The experimental results show that the overall average error of the molten pool geometry monitoring algorithm proposed in this paper is 0.24 mm, the maximum error is 0.48 mm, the minimum error is 0.06 mm, and the recognition speed is 0.04 s/frame, which can achieve real-time target monitoring.

3 Conclusions

This study aims at laser cladding TC17 titanium alloy materials, and proposes a molten pool geometric feature recognition algorithm based on image processing. The performance of the algorithm is verified and analyzed under different experimental parameter environments, and the following conclusions are drawn.

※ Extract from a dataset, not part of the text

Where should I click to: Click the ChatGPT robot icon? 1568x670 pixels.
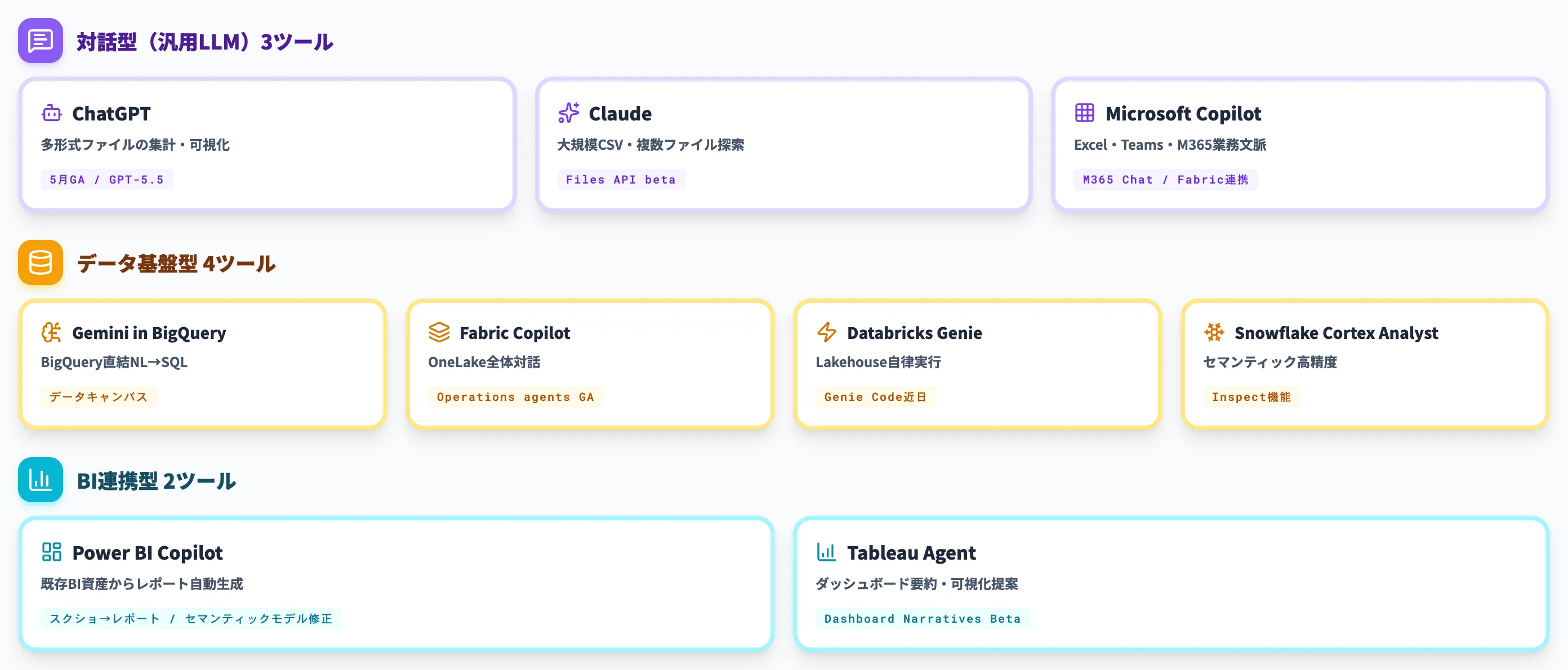(52, 113)

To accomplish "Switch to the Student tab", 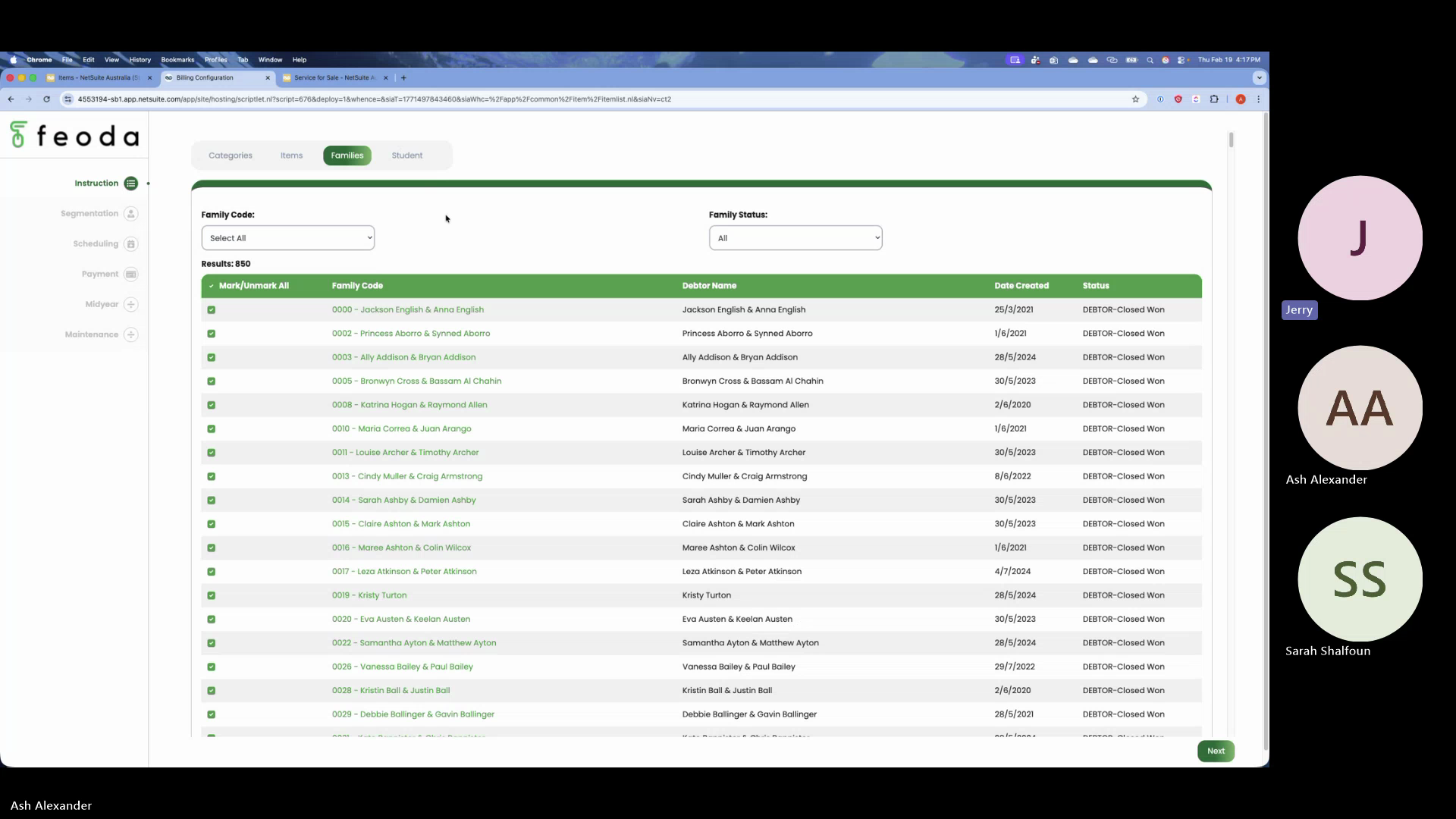I will [406, 155].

(1) The laser cladding coaxial monitoring algorithm extracts the image near the molten pool through the image mask, performs nonlinear transformation to improve the contrast, and binarizes the molten pool image. Noise removal is achieved based on the connected domain area characteristics of the splash powder and the molten pool, and the image and length and width values ​​of the molten pool itself are obtained.

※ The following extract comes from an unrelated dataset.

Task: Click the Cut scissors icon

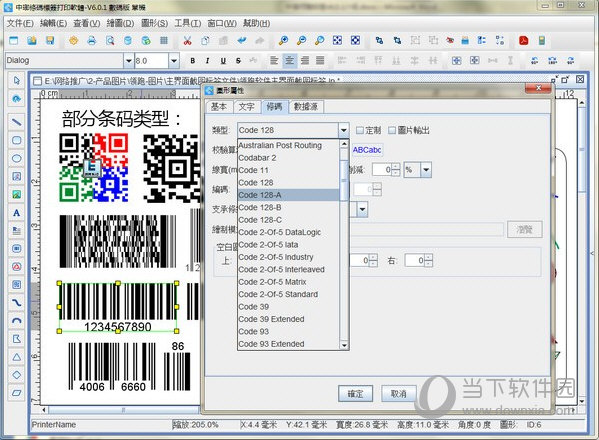Action: [187, 40]
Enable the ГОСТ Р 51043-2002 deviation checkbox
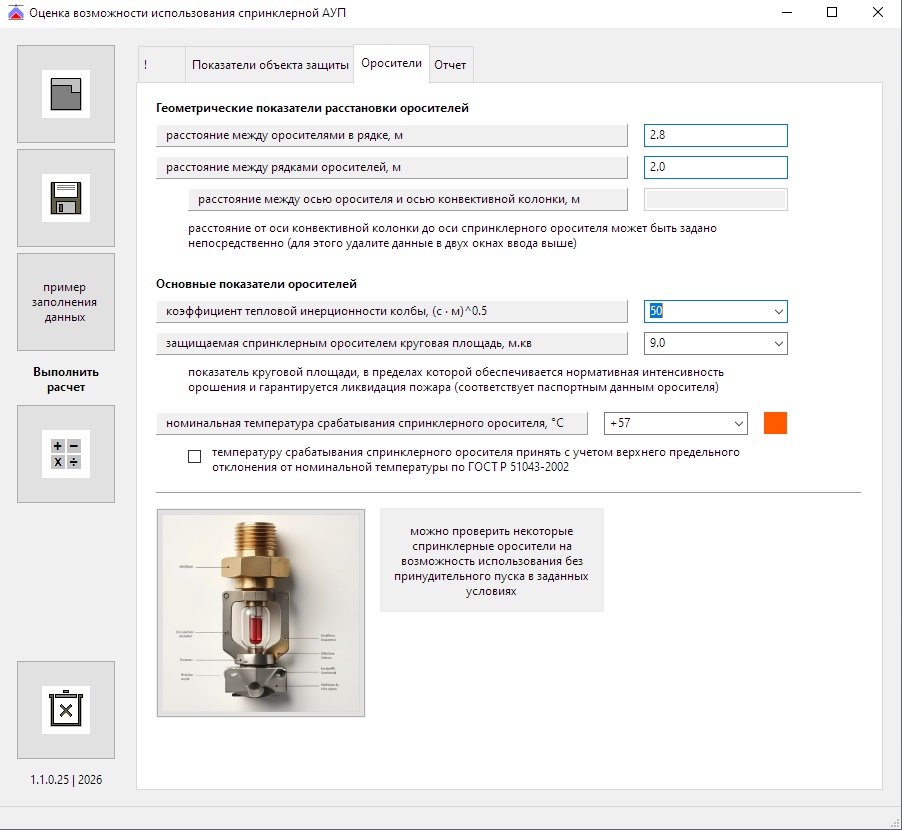Image resolution: width=902 pixels, height=830 pixels. pos(194,457)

(2) In view of the problem that the overall grayscale value of the molten pool image area is high and the visual scene distinction of the molten pool area is low, the gamma transform with γ = 3 can make the grayscale value of the molten pool area easier to separate. Combined with the binary segmentation with a threshold of 200, the molten pool area in the image can be extracted more completely.

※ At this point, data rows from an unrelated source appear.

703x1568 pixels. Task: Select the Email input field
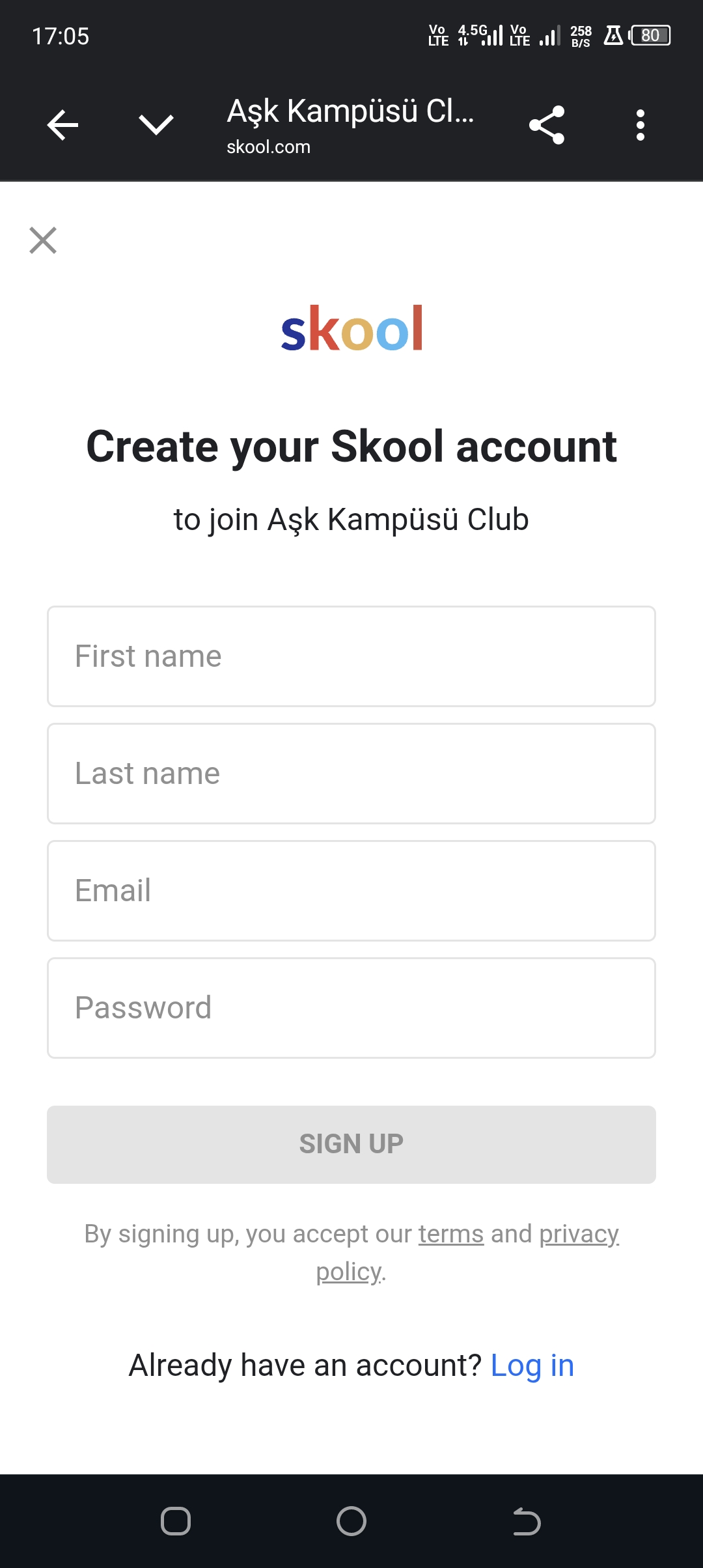352,891
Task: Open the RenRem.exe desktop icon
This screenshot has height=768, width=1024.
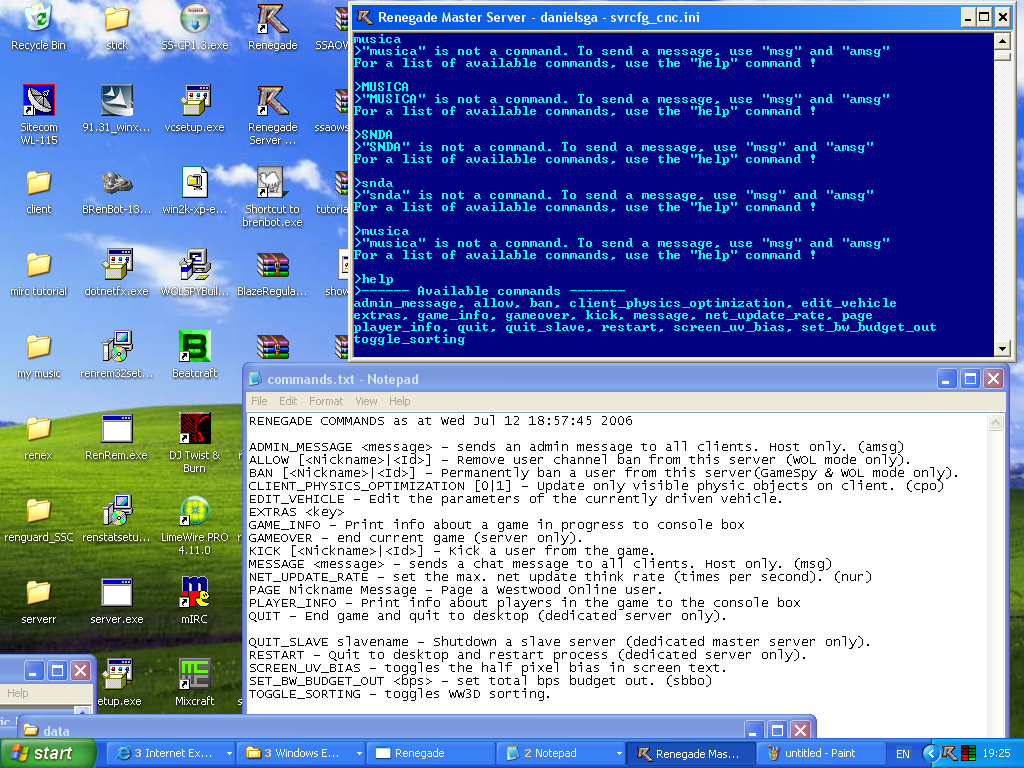Action: click(x=117, y=430)
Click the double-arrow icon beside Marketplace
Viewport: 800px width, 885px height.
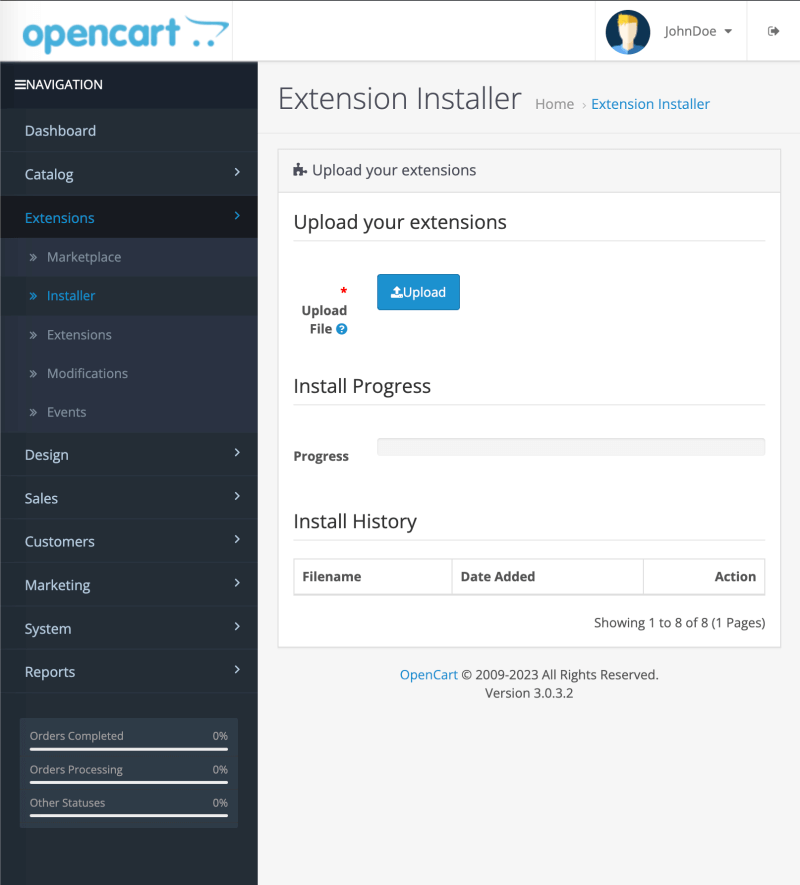[x=33, y=258]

(3) Within the test parameter range of TC17 titanium alloy, the area of ​​the connected domain of the molten pool is above 400 pixel’2, and the area of ​​the connected domain of the non-molten pool is about 100 pixel’2. The area of ​​the connected domain can be used as a judgment condition to realize the distinguishing and identifying features of the non-molten pool area and achieve the denoising function.

(4) The algorithm error range of the coaxial CCD monitoring of the length and width of the molten pool at the end of the melt channel is 0.06~0.48 mm; the average error is 0.24 mm; the recognition speed reaches 0.04 s/frame, which can meet the accuracy and real-time requirements of molten pool monitoring.